Supermind Search Consulting Blog 
Solr - Elasticsearch - Big Data

Posts about programming

Ant, subant and basedir troubles

Posted by Kelvin on 11 Nov 2009 | Tagged as: programming

I just finished setting up a multi-project Ant build system and thought I'd blog about it.

My build requirements were exactly what http://www.exubero.com/ant/dependencies.html described, so I followed the recommendations pretty much to the letter.

However, it bombed in one area. One of my projects had a sub-folder where there were sub-projects and I called their respective ant files using subant. However, the sub-projects' basedir was always set to the super project's basedir and the build never completed properly.

Turns out there's a problem mixing ant and subant (in Ant 1.7.1).

Workaround was simple but finding the problem took me 4 hours. Instead of something like this in dependencies.xml,

<target name="depend.model" depends="depend.utilities">
<ant dir="${dependencies.basedir}/model" inheritAll="false"/>
</target>

do this instead

<target name="depend.model" depends="depend.utilities">
<subant inheritAll="false">
<fileset dir="${dependencies.basedir}/model" includes="build.xml"/>
</subant>
</target>

The subant task is a superset of the ant task so it should be a dropin replacement.

Average length of a URL

Posted by Kelvin on 06 Nov 2009 | Tagged as: programming, Lucene / Solr / Elasticsearch / Nutch, crawling

Aug 16 update: I ran a more comprehensive analysis with a more complete dataset. Find out the new figures for the average length of a URL

I've always been curious what the average length of a URL is, mostly when approximating memory requirements of storing URLs in RAM.

Well, I did a dump of the DMOZ URLs, sorted and uniq-ed the list of URLs.

Ended up with 4074300 unique URLs weighing in at 139406406 bytes, which approximates to 34 characters per URL.

TokyoCabinet HDB slowdown

Posted by Kelvin on 10 Oct 2009 | Tagged as: work, programming

http://www.dmo.ca/blog/benchmarking-hash-databases-on-large-data/ reported that with a large number of records, puts become increasingly slower.

I experienced a similar phenomenon, and just stumbled upon http://parand.com/say/index.php/2009/04/09/tokyo-cabinet-observations/ , where I realized my problem was with bnum being too small (default of 128k).

According to docs, bnum is

number of elements of the bucket array. If it is not more than 0, the default value is specified. The default value is 131071 (128K). Suggested size of the bucket array is about from 0.5 to 4 times of the number of all records to be stored.

So, when you're dealing with a large number of records with the Tokyo Cabinet HDB, don't forget to increase the size of bnum accordingly.

2GB limit with Tokyo Cabinet (aka invalid meta data)

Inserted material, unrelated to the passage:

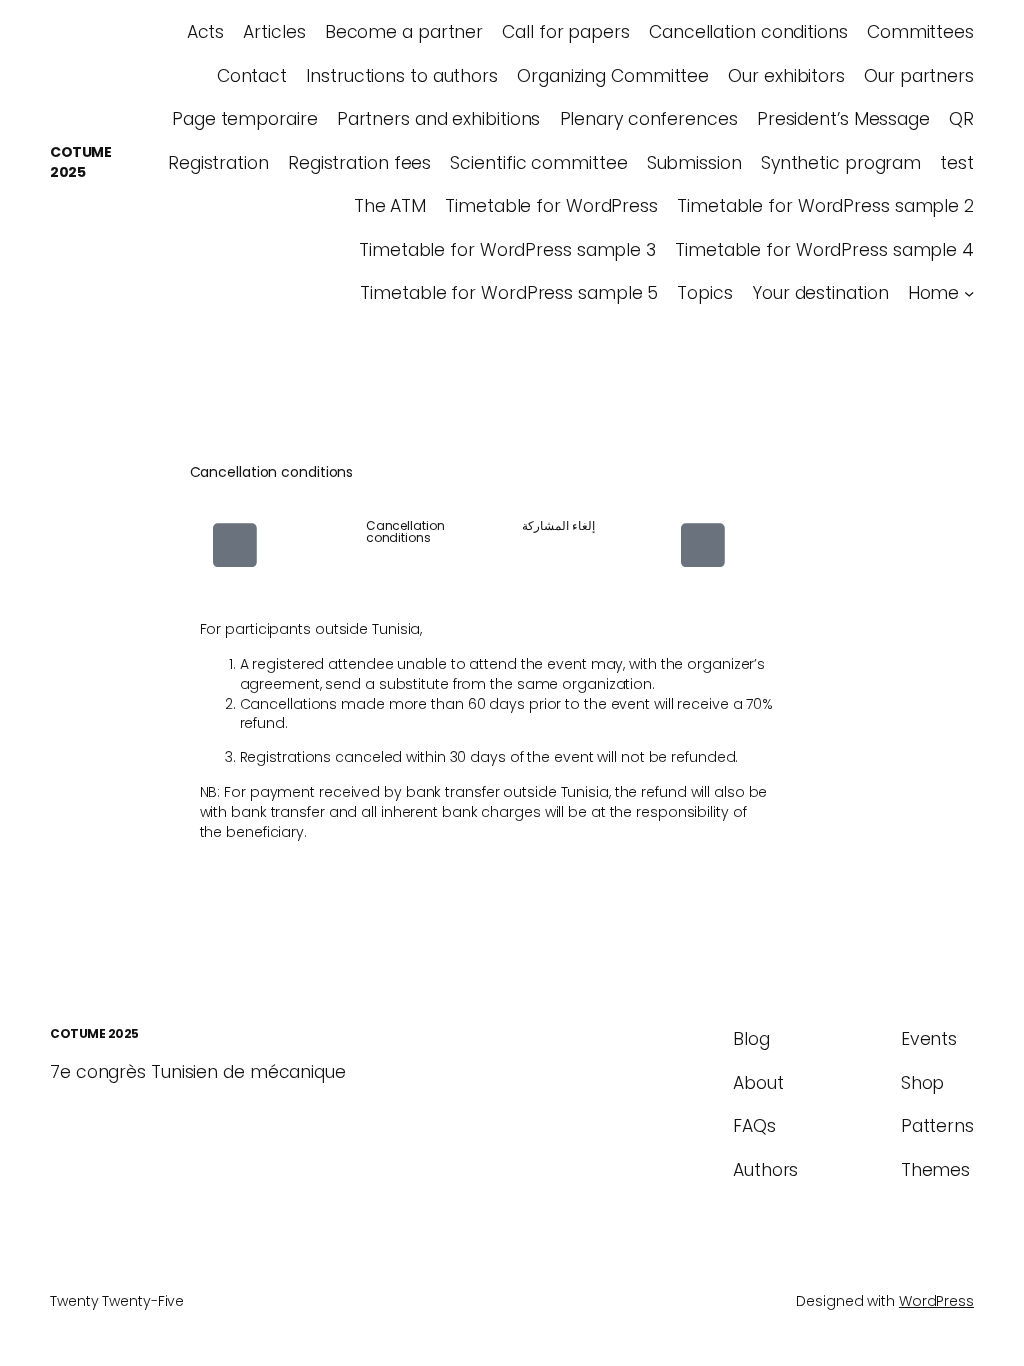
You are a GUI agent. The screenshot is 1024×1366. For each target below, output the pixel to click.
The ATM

Posted by Kelvin on 28 Sep 2009 | Tagged as: programming

Ran into a bunch of frustrating problems with Tokyo Cabinet recently.

When my hash database was reaching 2GB in size, the datafile would become corrupt. What's scary is that at that stage, writes to the database seemingly disappeared into the void.

When reopening this corrupt DB, I'd get an "invalid meta data" exception. I googled for "tokyo cabinet invalid meta data" and didn't turn up anything useful. There are, of course, no forums to ask for help.

After re-reading javadocs, I noticed the TLARGE large database flag. Good.. enabled it and reran the data import. Only to have it crash again.

Turns out you ALSO need to _compile_ TC (NOT TC-java bindings) with the --enable-off64 flag enabled during the configure stage. Like so

./configure --enable-off64
make && sudo make install

If you had already compiled it previously, you also need to make clean first.

LightVC – a simple and elegant PHP framework

Posted by Kelvin on 28 Sep 2009 | Tagged as: programming, PHP

Whilst working on a recent project involving clinical trials, I stumbled on LightVC, a php framework. Yes.. yet ANOTHER php framework.

Its emphasis on simplicity and minimalism caught my eye and I decided to give it a whirl.

3 months later, I have to admin I'm a total fan. It makes the simple stuff easy, and the tough stuff.. well.. possible. It is a pure view-controller framework w/o ORM. Perfect because my backend is usually handled by Solr anyway.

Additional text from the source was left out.